• _WHAT YOU WILL DO_:
Rewrite the lines below with "computer-use agent" switched to "screen assistant" wherever it occurs, keeping all other text unchanged.

* start *

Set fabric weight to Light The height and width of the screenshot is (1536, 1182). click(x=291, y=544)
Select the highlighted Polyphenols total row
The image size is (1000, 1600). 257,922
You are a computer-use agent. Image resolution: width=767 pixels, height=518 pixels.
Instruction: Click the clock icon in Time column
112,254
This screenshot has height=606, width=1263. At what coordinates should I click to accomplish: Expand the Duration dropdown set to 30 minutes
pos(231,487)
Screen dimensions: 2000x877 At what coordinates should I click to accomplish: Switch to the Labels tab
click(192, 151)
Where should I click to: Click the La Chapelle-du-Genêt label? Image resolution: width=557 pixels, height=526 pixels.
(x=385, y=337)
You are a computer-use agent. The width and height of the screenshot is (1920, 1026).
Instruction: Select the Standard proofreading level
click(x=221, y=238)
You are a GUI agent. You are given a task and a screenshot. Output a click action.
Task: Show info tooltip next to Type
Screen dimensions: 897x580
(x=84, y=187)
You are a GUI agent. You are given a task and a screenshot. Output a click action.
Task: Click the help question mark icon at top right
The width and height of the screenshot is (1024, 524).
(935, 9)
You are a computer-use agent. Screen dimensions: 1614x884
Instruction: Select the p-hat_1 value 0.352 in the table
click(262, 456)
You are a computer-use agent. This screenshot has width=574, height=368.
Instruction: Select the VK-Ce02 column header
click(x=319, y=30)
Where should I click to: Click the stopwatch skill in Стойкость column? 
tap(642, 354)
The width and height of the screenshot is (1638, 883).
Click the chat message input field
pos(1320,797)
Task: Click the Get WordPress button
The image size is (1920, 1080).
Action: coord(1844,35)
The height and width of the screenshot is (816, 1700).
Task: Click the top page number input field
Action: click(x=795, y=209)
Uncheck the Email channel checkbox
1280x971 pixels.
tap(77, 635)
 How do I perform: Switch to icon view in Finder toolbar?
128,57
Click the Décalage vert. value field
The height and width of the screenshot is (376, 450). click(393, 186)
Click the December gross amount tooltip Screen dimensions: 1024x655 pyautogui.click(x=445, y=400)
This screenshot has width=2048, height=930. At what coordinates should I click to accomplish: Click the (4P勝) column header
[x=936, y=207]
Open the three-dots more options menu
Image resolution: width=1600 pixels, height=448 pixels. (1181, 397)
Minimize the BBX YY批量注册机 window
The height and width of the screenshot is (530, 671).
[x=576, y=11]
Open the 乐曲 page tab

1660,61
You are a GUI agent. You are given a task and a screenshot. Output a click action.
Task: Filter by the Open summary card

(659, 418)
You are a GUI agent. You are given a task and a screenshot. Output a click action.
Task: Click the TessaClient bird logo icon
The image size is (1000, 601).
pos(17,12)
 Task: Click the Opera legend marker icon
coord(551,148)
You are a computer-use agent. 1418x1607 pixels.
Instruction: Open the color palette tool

* end *

• _EXERCISE OUTPUT_:
Set fabric weight to Light The height and width of the screenshot is (1536, 1182). click(x=291, y=544)
Select the highlighted Polyphenols total row
The image size is (1000, 1600). 257,922
You are a screen assistant. Image resolution: width=767 pixels, height=518 pixels.
Instruction: Click the clock icon in Time column
112,254
This screenshot has height=606, width=1263. At what coordinates should I click to accomplish: Expand the Duration dropdown set to 30 minutes
pos(231,487)
Screen dimensions: 2000x877 At what coordinates should I click to accomplish: Switch to the Labels tab
click(192, 151)
Where should I click to: Click the La Chapelle-du-Genêt label? Image resolution: width=557 pixels, height=526 pixels.
(x=385, y=337)
You are a screen assistant. The width and height of the screenshot is (1920, 1026).
Instruction: Select the Standard proofreading level
click(x=221, y=238)
You are a GUI agent. You are given a task and a screenshot. Output a click action.
Task: Show info tooltip next to Type
Screen dimensions: 897x580
(x=84, y=187)
You are a GUI agent. You are given a task and a screenshot. Output a click action.
Task: Click the help question mark icon at top right
The width and height of the screenshot is (1024, 524).
(935, 9)
You are a screen assistant. Screen dimensions: 1614x884
Instruction: Select the p-hat_1 value 0.352 in the table
click(262, 456)
You are a screen assistant. This screenshot has width=574, height=368.
Instruction: Select the VK-Ce02 column header
click(x=319, y=30)
Where should I click to: Click the stopwatch skill in Стойкость column? 
tap(642, 354)
The width and height of the screenshot is (1638, 883).
Click the chat message input field
pos(1320,797)
Task: Click the Get WordPress button
The image size is (1920, 1080).
Action: coord(1844,35)
The height and width of the screenshot is (816, 1700).
Task: Click the top page number input field
Action: click(x=795, y=209)
Uncheck the Email channel checkbox
1280x971 pixels.
tap(77, 635)
 How do I perform: Switch to icon view in Finder toolbar?
128,57
Click the Décalage vert. value field
The height and width of the screenshot is (376, 450). click(393, 186)
Click the December gross amount tooltip Screen dimensions: 1024x655 pyautogui.click(x=445, y=400)
This screenshot has width=2048, height=930. At what coordinates should I click to accomplish: Click the (4P勝) column header
[x=936, y=207]
Open the three-dots more options menu
Image resolution: width=1600 pixels, height=448 pixels. (1181, 397)
Minimize the BBX YY批量注册机 window
The height and width of the screenshot is (530, 671).
[x=576, y=11]
Open the 乐曲 page tab

1660,61
You are a GUI agent. You are given a task and a screenshot. Output a click action.
Task: Filter by the Open summary card

(659, 418)
You are a GUI agent. You are given a task and a screenshot. Output a click action.
Task: Click the TessaClient bird logo icon
The image size is (1000, 601).
pos(17,12)
 Task: Click the Opera legend marker icon
coord(551,148)
You are a screen assistant. 1418x1607 pixels.
Instruction: Open the color palette tool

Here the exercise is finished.